Hi,
I have a protein sequence which I first do a blastp against NR database without any limitations. It returns a possible protein family and an organism in the output with a very low E-value (something like 3E-143). This all works fine, but I am told that there's a very high possibility that the sequence comes from a nematode. So I redo blastp now limiting the taxa to nematodes. I get just one decent hit, with the follwing header
ENA|CL652565|CL652565.1 PRI0115a_H01 - PRI0115a.B21 (762) Mixed stage fosmid library of P. pacificus var. California Pristionchus pacificus genomic, genomic survey sequence.
I don't understand this header completely (what does PRI0115a_H01 - PRI0115a.B21 (762) mean?), but from what I can tell it is not showing me the protein family, just the name of the organism. My question is, should the protein family differ from the first case (I tried all reading frames), it shouldn't right? So why is it not shown this time? So can I deduce the organism from my second query and the protein family from the first? I am kinda new to bio and bioinformatics and have been directly put into all this, so don't mind if I have gotten something completely wrong.
Adding one thing: if you're searching for protein families you should take a look at http://www.ncbi.nlm.nih.gov/Structure/cdd/wrpsb.cgi
No, blastp and tblastn do not necessarily give the same result. When you search a protein database (blastp), you are searching sequences that the database provider believes to be genuine proteins. When you use tblastn, you are searching a 6-frame translation of a nucleotide database, which is different to a database of known (or putative) proteins.
Thank you for the reply. Yes, you are right. I was using tblastn and thinking it was blastp. But even in this case, tblastn tells me that there is a nematode nucleotide sequence similar to mine in the database (with a good E-value). But when I do a blastx with the same (nematode limited), I get no hits. What should I infer from this? The nematode sequence that tblastn showed doesn't encode anything?
@Michael Thanks, yes I did that. In fact blastp result includes a conserved domain analysis as well.

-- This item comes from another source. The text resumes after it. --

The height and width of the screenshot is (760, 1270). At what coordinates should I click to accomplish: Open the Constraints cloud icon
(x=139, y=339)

@neilfws Thanks. Yes, I was using tblastn thinking it was blastp. Let me rephrase what's happening. I have a sequence and first I do a blastp, which gives me a possible protein and the organism. I then do a tblastn on nematode database and get a hit for an organism. Then I change it to blastp on nematode database, and get no hits. What does this mean? Shouldn't the nematode for which I got a hit in tblastn also show here? Or it means that according to the database there is no nematode that encodes this protein?

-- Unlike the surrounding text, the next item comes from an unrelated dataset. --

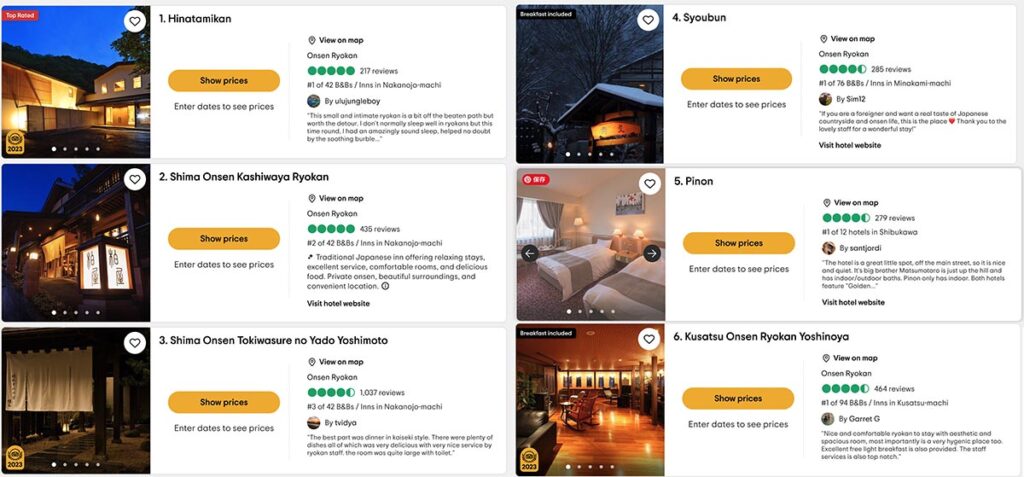Viewport: 1024px width, 477px height.
Task: View Syoubun on map
Action: coord(847,39)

Also I wanted to ask again, if blastp tells me that this sequence might encode for protein X (irrespective of the organism name blastp results in, I don't think the organism name that blastp gives is so important because the same protein might be encoded by multiple organisms). And a blastn tells me that this sequence might come from organism Y. Can I not say then say that my sequence might come from organism Y and encode for protein X?